• WHAT YOU HAVE TO DO: Without any pictures, retype exactly the lines that begin at the one holding "Instruction: Sort AFC" and end at the last line of the data below.

• INPUT MATERIAL:
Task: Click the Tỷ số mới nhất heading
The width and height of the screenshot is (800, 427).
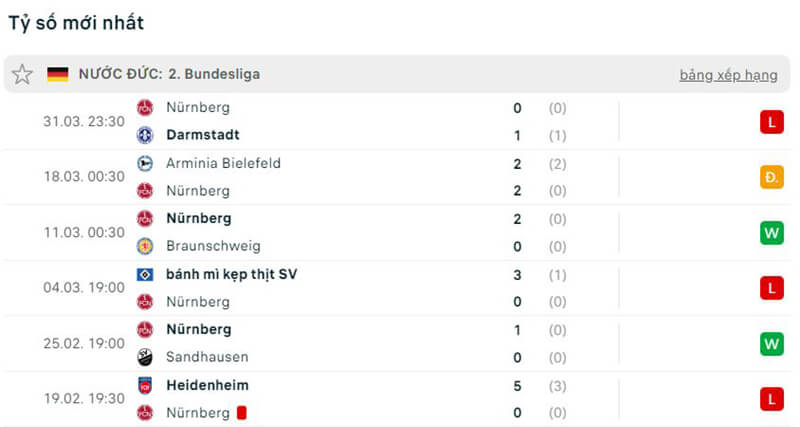Action: tap(75, 22)
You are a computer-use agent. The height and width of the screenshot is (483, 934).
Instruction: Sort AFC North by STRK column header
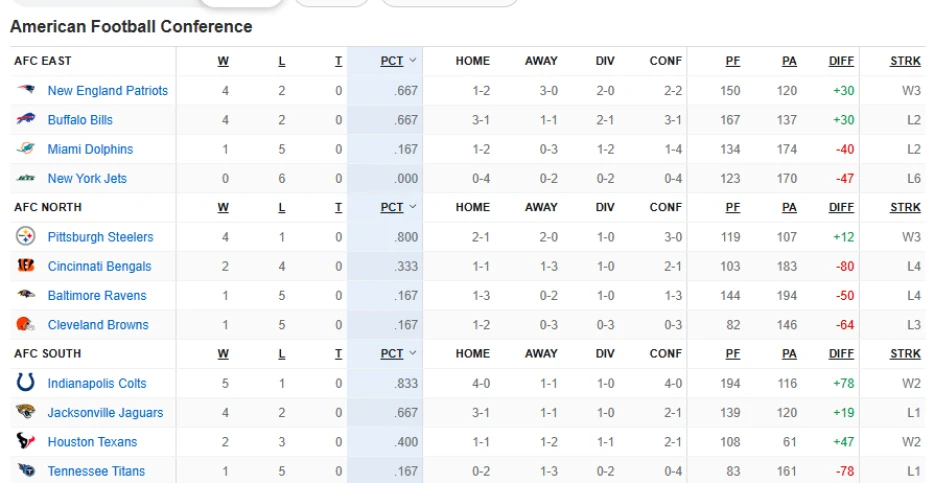pyautogui.click(x=905, y=207)
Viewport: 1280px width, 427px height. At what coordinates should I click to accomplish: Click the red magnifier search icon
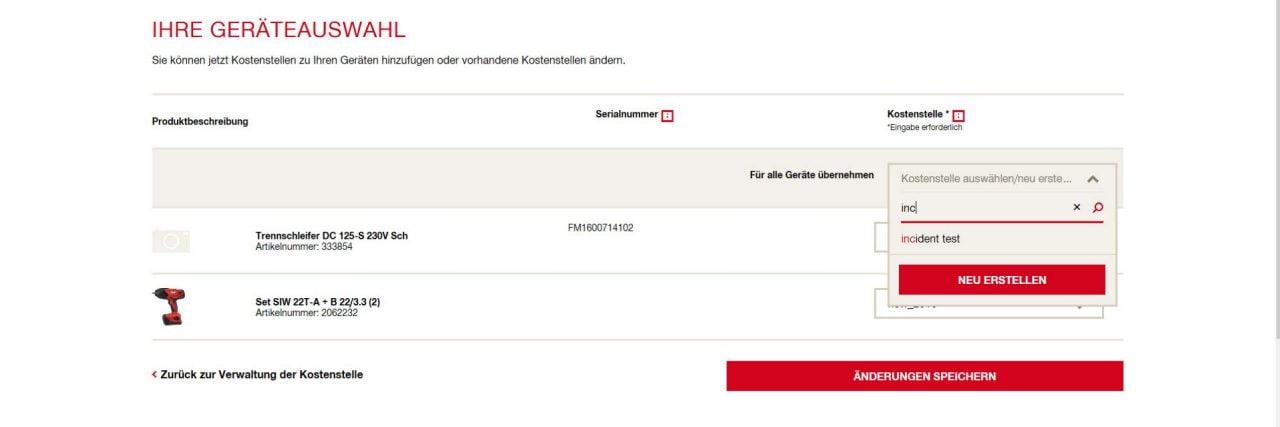pyautogui.click(x=1098, y=208)
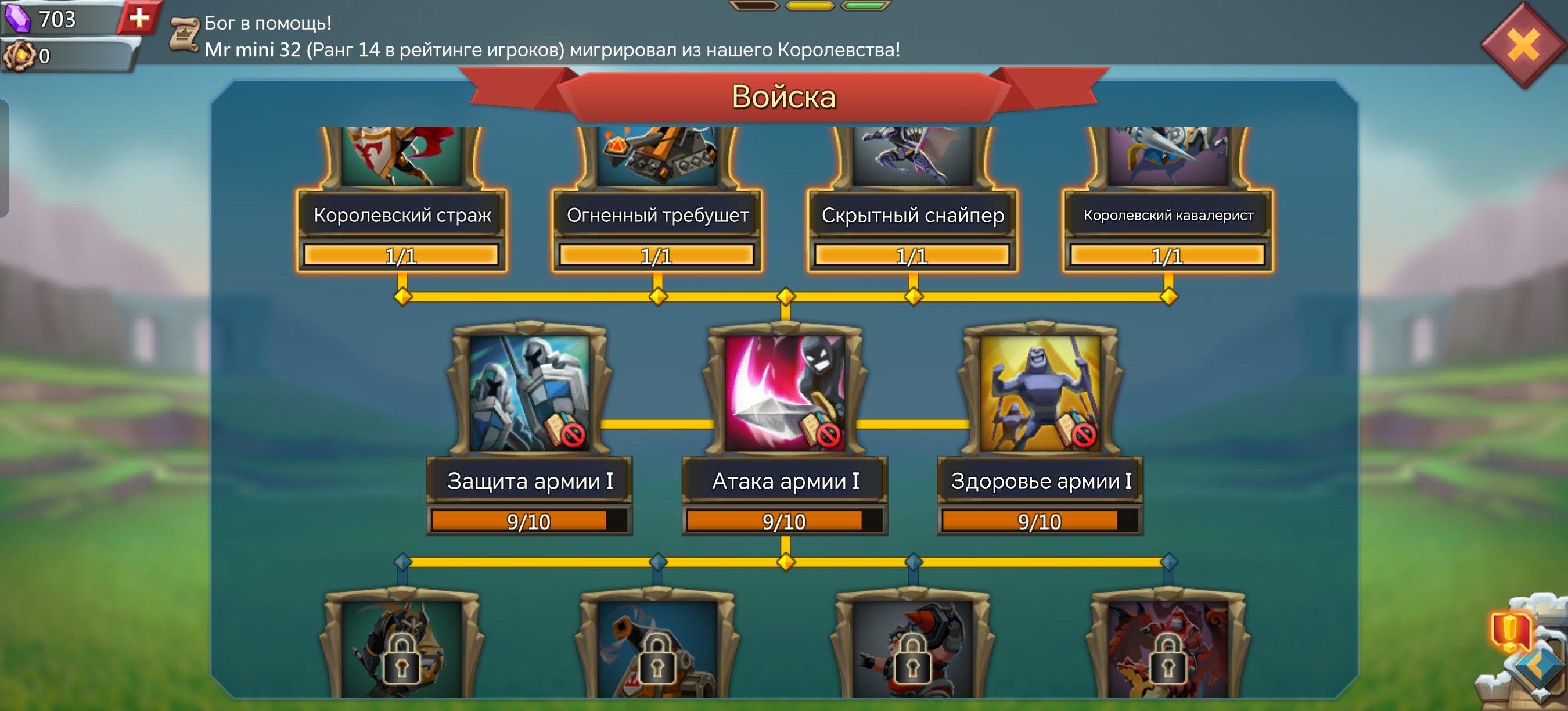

• SOLUTION TO THIS PROBLEM:
Instruction: Sort AFC North by STRK column header
pyautogui.click(x=905, y=207)
Viewport: 1280px width, 427px height. At what coordinates should I click to accomplish: Click the red magnifier search icon
pyautogui.click(x=1098, y=208)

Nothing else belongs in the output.